[start of DATA SHOWN]

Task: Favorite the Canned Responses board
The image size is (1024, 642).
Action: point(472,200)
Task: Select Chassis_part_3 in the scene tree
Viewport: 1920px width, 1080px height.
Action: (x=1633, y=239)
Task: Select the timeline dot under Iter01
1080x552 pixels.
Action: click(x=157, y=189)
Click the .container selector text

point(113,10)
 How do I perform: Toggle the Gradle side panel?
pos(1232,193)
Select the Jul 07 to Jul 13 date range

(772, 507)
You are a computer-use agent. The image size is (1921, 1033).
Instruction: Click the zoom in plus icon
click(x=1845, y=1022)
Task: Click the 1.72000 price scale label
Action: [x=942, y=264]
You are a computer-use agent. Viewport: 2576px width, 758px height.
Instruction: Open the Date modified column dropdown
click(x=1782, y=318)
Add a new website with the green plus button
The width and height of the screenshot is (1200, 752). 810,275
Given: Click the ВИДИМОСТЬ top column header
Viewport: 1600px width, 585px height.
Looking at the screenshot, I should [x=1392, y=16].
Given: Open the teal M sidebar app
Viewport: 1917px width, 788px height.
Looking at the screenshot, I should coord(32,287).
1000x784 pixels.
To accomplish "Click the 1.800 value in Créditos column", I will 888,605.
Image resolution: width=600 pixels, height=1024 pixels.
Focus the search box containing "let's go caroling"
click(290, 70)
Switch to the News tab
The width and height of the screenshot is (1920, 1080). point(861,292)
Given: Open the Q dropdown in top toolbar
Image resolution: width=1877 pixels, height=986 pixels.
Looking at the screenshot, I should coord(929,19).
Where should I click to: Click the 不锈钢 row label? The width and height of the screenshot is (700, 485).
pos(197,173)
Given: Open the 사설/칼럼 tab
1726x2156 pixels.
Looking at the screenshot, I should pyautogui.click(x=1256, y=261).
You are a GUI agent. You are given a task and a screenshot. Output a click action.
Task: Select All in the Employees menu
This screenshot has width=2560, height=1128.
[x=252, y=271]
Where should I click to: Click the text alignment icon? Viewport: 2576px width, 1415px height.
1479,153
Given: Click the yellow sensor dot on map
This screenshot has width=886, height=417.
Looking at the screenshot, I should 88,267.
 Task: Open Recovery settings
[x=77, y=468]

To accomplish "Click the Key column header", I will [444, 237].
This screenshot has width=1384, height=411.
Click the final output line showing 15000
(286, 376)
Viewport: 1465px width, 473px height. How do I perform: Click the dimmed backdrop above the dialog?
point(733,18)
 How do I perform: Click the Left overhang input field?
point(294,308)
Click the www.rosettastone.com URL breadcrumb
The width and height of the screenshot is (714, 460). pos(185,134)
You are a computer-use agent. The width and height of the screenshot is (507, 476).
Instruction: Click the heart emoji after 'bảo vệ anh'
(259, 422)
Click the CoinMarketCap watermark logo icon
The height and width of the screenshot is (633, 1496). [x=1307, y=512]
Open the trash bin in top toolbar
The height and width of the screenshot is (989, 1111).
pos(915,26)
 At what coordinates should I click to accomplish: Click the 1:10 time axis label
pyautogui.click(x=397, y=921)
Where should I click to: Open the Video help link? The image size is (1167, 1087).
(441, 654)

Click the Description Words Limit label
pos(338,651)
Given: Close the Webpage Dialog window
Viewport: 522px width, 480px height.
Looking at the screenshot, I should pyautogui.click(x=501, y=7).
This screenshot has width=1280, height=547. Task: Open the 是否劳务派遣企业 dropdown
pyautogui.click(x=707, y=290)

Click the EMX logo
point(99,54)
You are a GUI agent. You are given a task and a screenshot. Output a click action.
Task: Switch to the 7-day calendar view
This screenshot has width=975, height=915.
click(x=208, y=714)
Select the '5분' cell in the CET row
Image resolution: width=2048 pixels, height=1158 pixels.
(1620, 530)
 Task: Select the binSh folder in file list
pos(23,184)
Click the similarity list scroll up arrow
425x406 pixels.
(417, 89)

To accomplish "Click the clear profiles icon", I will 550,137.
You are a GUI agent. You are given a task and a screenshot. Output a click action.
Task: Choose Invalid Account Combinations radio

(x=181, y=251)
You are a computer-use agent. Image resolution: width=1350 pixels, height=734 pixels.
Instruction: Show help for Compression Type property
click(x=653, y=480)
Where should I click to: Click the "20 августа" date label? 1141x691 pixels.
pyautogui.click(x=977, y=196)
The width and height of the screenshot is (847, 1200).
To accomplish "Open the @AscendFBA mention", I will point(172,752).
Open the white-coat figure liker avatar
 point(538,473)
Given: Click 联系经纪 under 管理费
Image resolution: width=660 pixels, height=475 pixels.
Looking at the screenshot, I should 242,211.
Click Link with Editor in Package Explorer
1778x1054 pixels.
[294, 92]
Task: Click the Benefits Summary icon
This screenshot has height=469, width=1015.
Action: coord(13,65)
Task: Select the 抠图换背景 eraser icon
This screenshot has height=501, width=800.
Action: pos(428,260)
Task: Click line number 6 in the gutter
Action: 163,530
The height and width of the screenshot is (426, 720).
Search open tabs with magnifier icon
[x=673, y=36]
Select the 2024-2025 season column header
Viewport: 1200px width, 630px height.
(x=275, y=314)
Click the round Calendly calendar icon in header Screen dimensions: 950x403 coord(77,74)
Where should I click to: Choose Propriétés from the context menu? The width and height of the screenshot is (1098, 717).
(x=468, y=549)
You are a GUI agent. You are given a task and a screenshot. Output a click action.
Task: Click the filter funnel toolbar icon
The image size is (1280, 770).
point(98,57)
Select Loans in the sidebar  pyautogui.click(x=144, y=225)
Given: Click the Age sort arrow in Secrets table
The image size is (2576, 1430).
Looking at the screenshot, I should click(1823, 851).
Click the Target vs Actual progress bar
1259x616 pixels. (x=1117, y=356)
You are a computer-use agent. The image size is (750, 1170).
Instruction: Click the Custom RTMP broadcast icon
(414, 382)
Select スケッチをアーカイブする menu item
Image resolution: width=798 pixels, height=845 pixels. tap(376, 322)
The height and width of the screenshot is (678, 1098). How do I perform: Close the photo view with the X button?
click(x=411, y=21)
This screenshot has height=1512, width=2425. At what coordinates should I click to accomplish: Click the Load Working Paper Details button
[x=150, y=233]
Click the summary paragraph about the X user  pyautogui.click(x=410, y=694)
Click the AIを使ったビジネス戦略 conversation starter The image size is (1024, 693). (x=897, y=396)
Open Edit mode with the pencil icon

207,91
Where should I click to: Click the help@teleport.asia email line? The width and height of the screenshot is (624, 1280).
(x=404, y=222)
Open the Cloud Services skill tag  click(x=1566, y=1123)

[end of DATA SHOWN]

• _EXERCISE_:
Arrange the data lines from the one containing "Open the white-coat figure liker avatar" through the one containing "(x=404, y=222)" as a Markdown table with the columns Row and Line, leaving out blank lines.

• _THE RESULT_:
| Row | Line |
|---|---|
| 1 | Open the white-coat figure liker avatar |
| 2 |  point(538,473) |
| 3 | Given: Click 联系经纪 under 管理费 |
| 4 | Image resolution: width=660 pixels, height=475 pixels. |
| 5 | Looking at the screenshot, I should 242,211. |
| 6 | Click Link with Editor in Package Explorer |
| 7 | 1778x1054 pixels. |
| 8 | [294, 92] |
| 9 | Task: Click the Benefits Summary icon |
| 10 | This screenshot has height=469, width=1015. |
| 11 | Action: coord(13,65) |
| 12 | Task: Select the 抠图换背景 eraser icon |
| 13 | This screenshot has height=501, width=800. |
| 14 | Action: pos(428,260) |
| 15 | Task: Click line number 6 in the gutter |
| 16 | Action: 163,530 |
| 17 | The height and width of the screenshot is (426, 720). |
| 18 | Search open tabs with magnifier icon |
| 19 | [x=673, y=36] |
| 20 | Select the 2024-2025 season column header |
| 21 | Viewport: 1200px width, 630px height. |
| 22 | (x=275, y=314) |
| 23 | Click the round Calendly calendar icon in header Screen dimensions: 950x403 coord(77,74) |
| 24 | Where should I click to: Choose Propriétés from the context menu? The width and height of the screenshot is (1098, 717). |
| 25 | (x=468, y=549) |
| 26 | You are a GUI agent. You are given a task and a screenshot. Output a click action. |
| 27 | Task: Click the filter funnel toolbar icon |
| 28 | The image size is (1280, 770). |
| 29 | point(98,57) |
| 30 | Select Loans in the sidebar  pyautogui.click(x=144, y=225) |
| 31 | Given: Click the Age sort arrow in Secrets table |
| 32 | The image size is (2576, 1430). |
| 33 | Looking at the screenshot, I should click(1823, 851). |
| 34 | Click the Target vs Actual progress bar |
| 35 | 1259x616 pixels. (x=1117, y=356) |
| 36 | You are a computer-use agent. The image size is (750, 1170). |
| 37 | Instruction: Click the Custom RTMP broadcast icon |
| 38 | (414, 382) |
| 39 | Select スケッチをアーカイブする menu item |
| 40 | Image resolution: width=798 pixels, height=845 pixels. tap(376, 322) |
| 41 | The height and width of the screenshot is (678, 1098). How do I perform: Close the photo view with the X button? |
| 42 | click(x=411, y=21) |
| 43 | This screenshot has height=1512, width=2425. At what coordinates should I click to accomplish: Click the Load Working Paper Details button |
| 44 | [x=150, y=233] |
| 45 | Click the summary paragraph about the X user  pyautogui.click(x=410, y=694) |
| 46 | Click the AIを使ったビジネス戦略 conversation starter The image size is (1024, 693). (x=897, y=396) |
| 47 | Open Edit mode with the pencil icon |
| 48 | 207,91 |
| 49 | Where should I click to: Click the help@teleport.asia email line? The width and height of the screenshot is (624, 1280). |
| 50 | (x=404, y=222) |